Reproduce each of the following entries line by line, without any alteration.

— START OF DATASET —

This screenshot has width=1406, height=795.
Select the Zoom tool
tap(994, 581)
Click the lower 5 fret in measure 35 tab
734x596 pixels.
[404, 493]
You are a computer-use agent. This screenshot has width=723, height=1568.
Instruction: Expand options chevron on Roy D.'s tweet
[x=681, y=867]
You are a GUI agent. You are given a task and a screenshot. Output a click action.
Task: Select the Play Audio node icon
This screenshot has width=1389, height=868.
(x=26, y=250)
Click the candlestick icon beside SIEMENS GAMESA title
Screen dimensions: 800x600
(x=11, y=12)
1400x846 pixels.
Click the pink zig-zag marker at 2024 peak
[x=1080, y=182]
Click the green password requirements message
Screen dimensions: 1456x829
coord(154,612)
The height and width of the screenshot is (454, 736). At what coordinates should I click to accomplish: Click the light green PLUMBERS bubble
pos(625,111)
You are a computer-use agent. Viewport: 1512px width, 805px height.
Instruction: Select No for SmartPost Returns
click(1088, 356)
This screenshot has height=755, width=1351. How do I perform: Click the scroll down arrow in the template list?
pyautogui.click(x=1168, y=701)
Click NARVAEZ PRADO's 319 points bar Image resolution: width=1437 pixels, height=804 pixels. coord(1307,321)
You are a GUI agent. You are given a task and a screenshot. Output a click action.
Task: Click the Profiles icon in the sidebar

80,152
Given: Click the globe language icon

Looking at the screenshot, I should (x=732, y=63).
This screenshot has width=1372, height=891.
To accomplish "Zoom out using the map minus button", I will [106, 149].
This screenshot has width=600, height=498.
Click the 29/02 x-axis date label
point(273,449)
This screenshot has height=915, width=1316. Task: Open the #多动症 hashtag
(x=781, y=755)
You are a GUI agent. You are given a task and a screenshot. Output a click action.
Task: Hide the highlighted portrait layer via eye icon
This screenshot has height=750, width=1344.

— END OF DATASET —

◆ RIGHT ANSWER ◆
This screenshot has width=1406, height=795.
Select the Zoom tool
tap(994, 581)
Click the lower 5 fret in measure 35 tab
734x596 pixels.
[404, 493]
You are a computer-use agent. This screenshot has width=723, height=1568.
Instruction: Expand options chevron on Roy D.'s tweet
[x=681, y=867]
You are a GUI agent. You are given a task and a screenshot. Output a click action.
Task: Select the Play Audio node icon
This screenshot has width=1389, height=868.
(x=26, y=250)
Click the candlestick icon beside SIEMENS GAMESA title
Screen dimensions: 800x600
(x=11, y=12)
1400x846 pixels.
Click the pink zig-zag marker at 2024 peak
[x=1080, y=182]
Click the green password requirements message
Screen dimensions: 1456x829
coord(154,612)
The height and width of the screenshot is (454, 736). At what coordinates should I click to accomplish: Click the light green PLUMBERS bubble
pos(625,111)
You are a computer-use agent. Viewport: 1512px width, 805px height.
Instruction: Select No for SmartPost Returns
click(1088, 356)
This screenshot has height=755, width=1351. How do I perform: Click the scroll down arrow in the template list?
pyautogui.click(x=1168, y=701)
Click NARVAEZ PRADO's 319 points bar Image resolution: width=1437 pixels, height=804 pixels. coord(1307,321)
You are a GUI agent. You are given a task and a screenshot. Output a click action.
Task: Click the Profiles icon in the sidebar

80,152
Given: Click the globe language icon

Looking at the screenshot, I should (x=732, y=63).
This screenshot has width=1372, height=891.
To accomplish "Zoom out using the map minus button", I will [106, 149].
This screenshot has width=600, height=498.
Click the 29/02 x-axis date label
point(273,449)
This screenshot has height=915, width=1316. Task: Open the #多动症 hashtag
(x=781, y=755)
You are a GUI agent. You are given a task and a screenshot. Output a click action.
Task: Hide the highlighted portrait layer via eye icon
This screenshot has height=750, width=1344.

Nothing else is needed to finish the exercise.